I'm skeptical. Why does the kernel do a better job than userspace here? Only the graphics driver could possibly make such a decision.
Not setting any preferred mode at least gives a clear message to userspace.
OK, that's a fair point. So I tried to find out what our userspace is doing. I believe it's:
https://source.chromium.org/chromium/chromium/src/+/main:ui/ozone/platform/d...
Specifically this bit of code:
// If we still have no preferred mode, then use the first one since it should // be the best mode. if (!*out_native_mode && !modes.empty()) *out_native_mode = modes.front().get();
Do you agree with what our userspace is doing here, or is it wrong?

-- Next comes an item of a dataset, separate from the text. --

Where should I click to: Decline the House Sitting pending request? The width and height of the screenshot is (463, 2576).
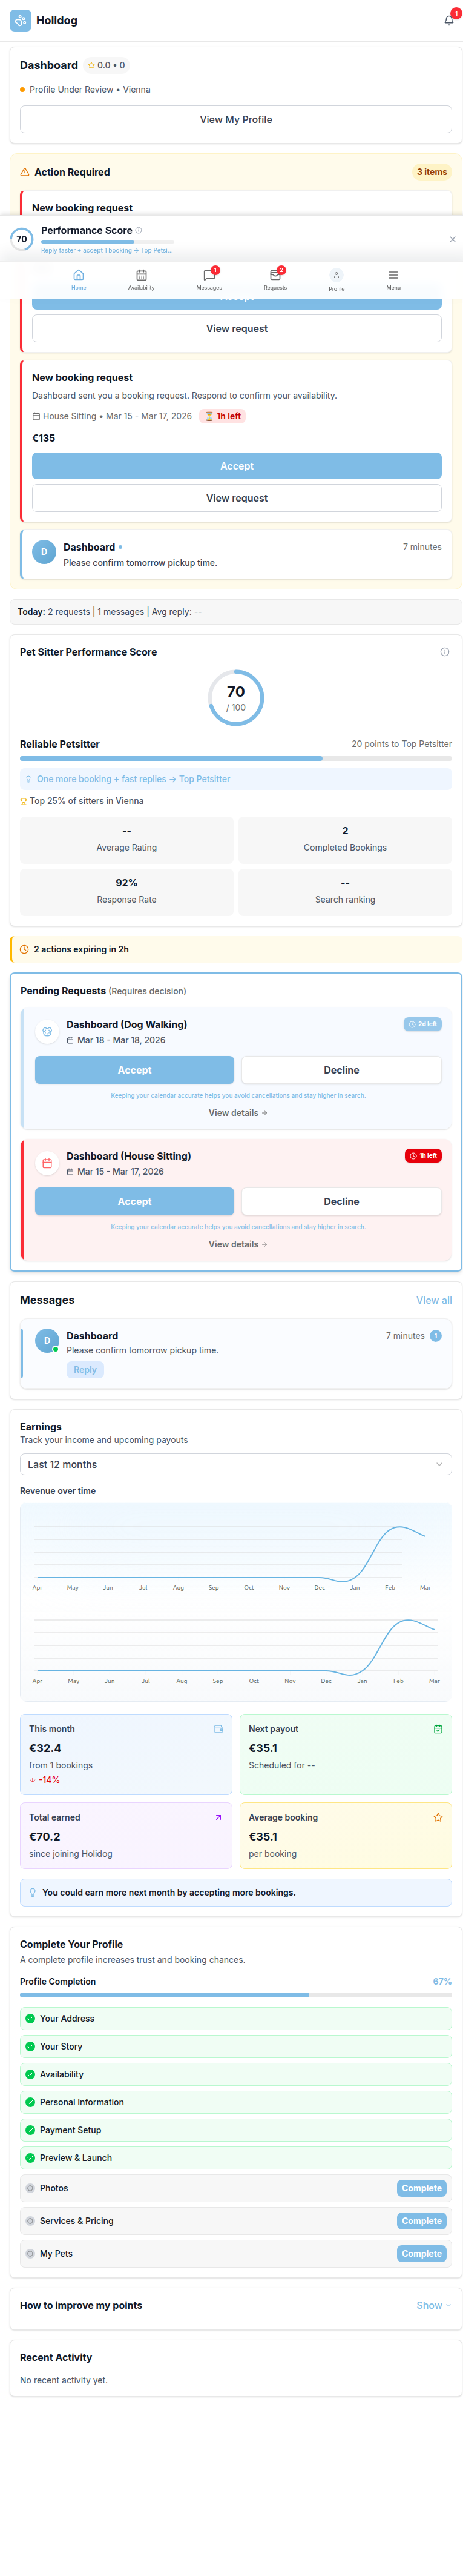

If our userspace is doing the right thing, then I guess the problem is the call to "drm_mode_sort(&connector->modes);" at the end of drm_helper_probe_single_connector_modes(). Would you be OK with me _not_ sorting the modes in the "bad EDID" case? That also seems to fix my problem...
I've implemented the "don't mark preferred, but don't sort" as a v3. Hopefully it looks good.